TASK TO CARRY OUT: Copy, character for character, the lines of the material between the one holding "You are a computer-use" and the one holding "pos(350,1525)", inclusive.

EXCERPTED DATA:
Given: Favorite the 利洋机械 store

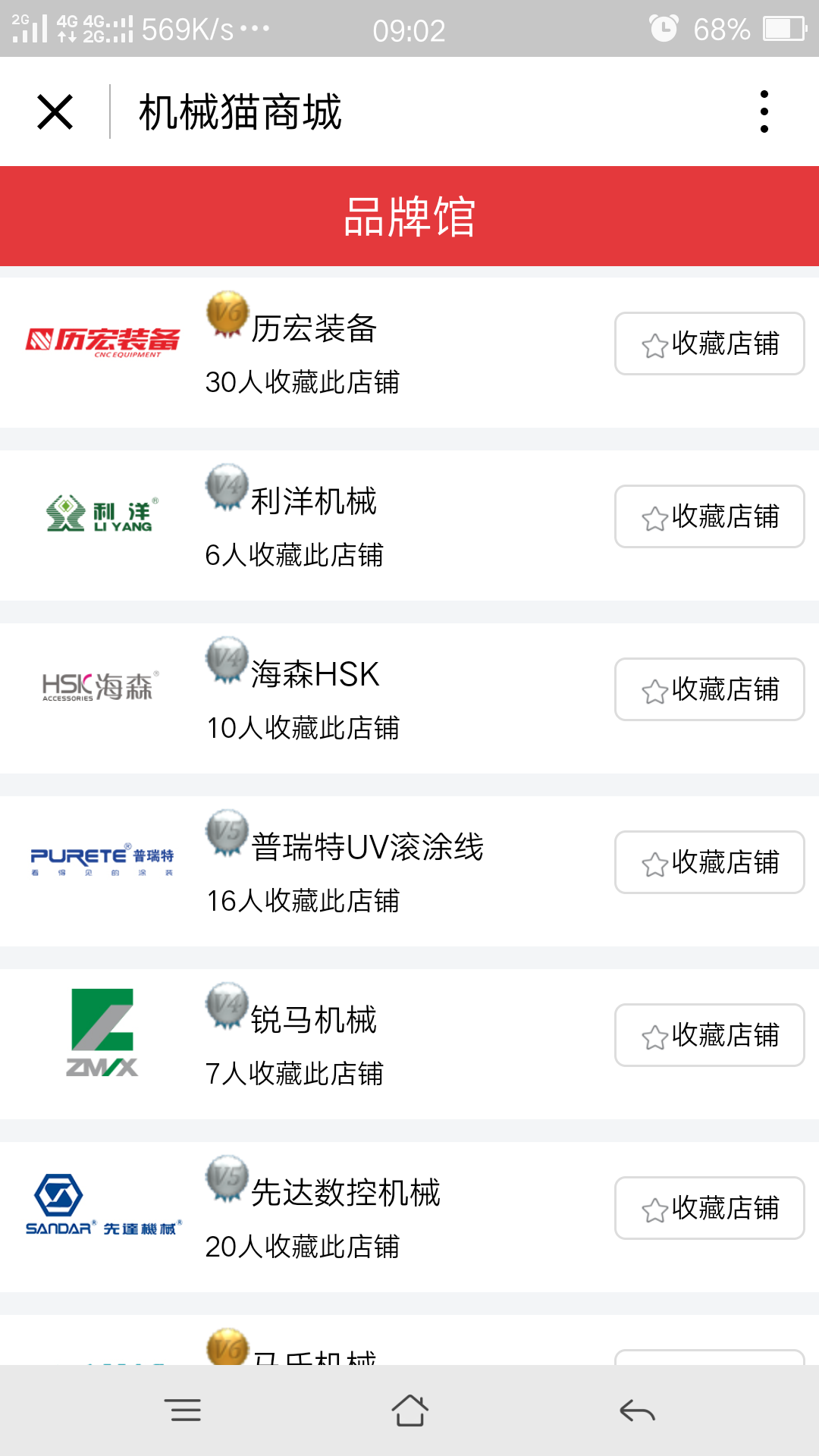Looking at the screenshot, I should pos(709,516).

--

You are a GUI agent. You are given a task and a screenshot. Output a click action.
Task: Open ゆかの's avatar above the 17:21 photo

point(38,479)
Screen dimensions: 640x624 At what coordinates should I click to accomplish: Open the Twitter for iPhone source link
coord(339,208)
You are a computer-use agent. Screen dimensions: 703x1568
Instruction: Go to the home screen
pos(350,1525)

---

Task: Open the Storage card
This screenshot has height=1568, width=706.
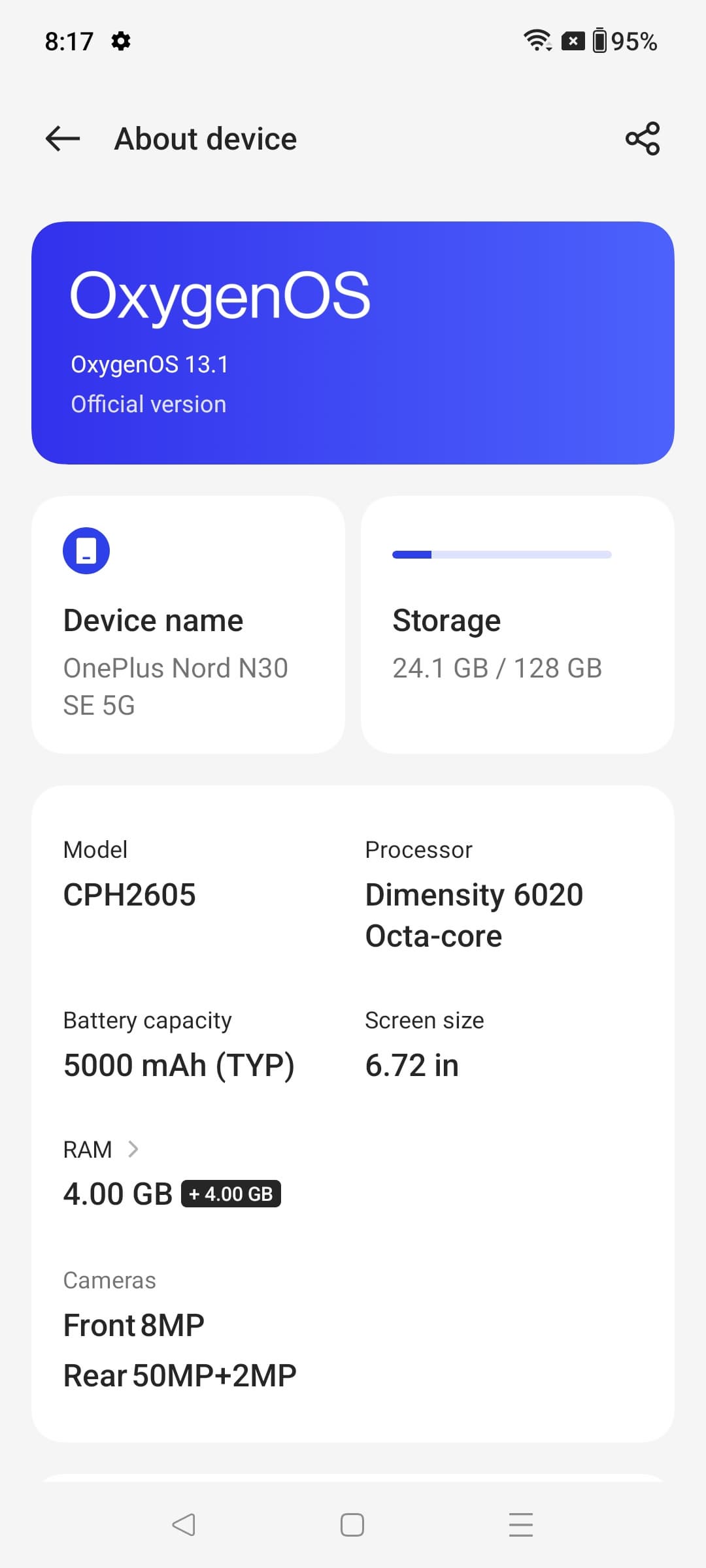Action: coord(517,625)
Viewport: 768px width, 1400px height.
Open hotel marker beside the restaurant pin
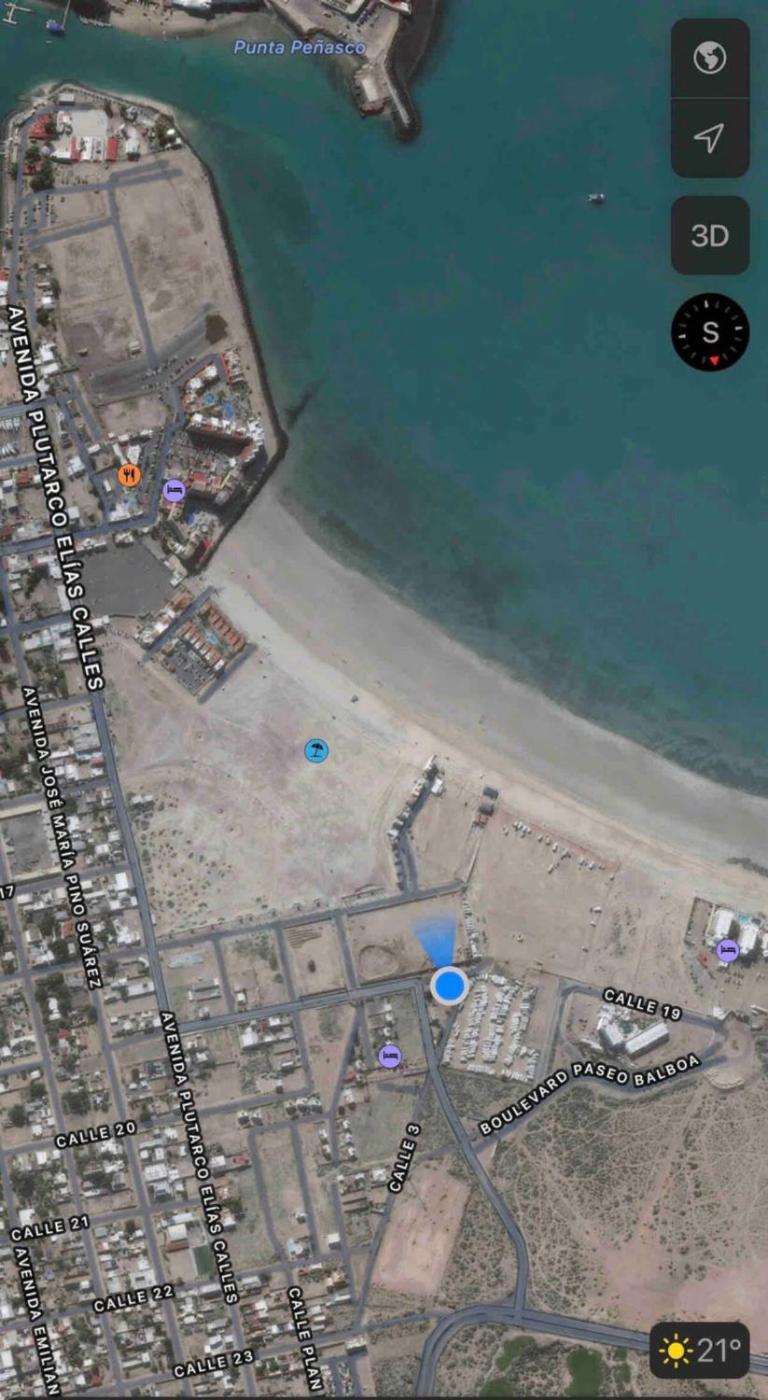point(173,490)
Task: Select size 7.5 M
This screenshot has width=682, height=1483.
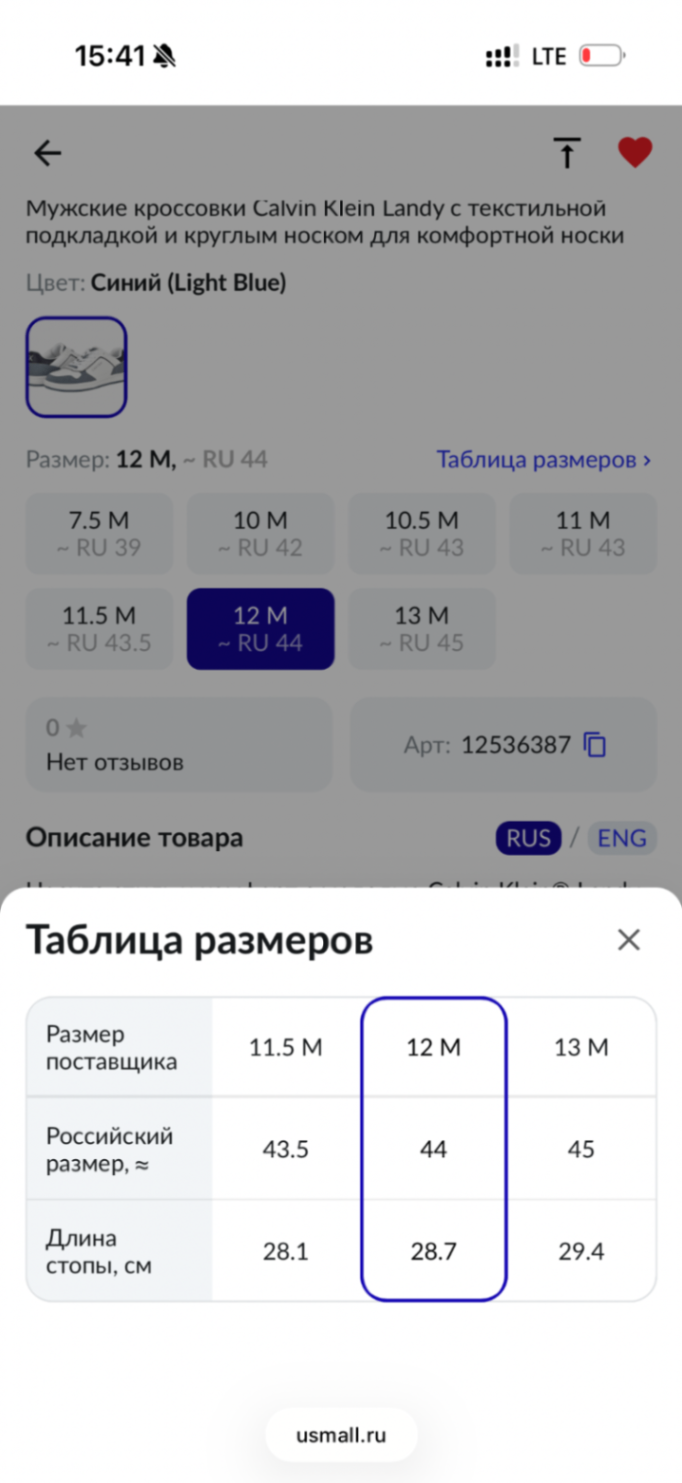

REPLY:
You are a computer-use agent. Screen dimensions: 703x1568
Instruction: Go to the home screen
pos(350,1525)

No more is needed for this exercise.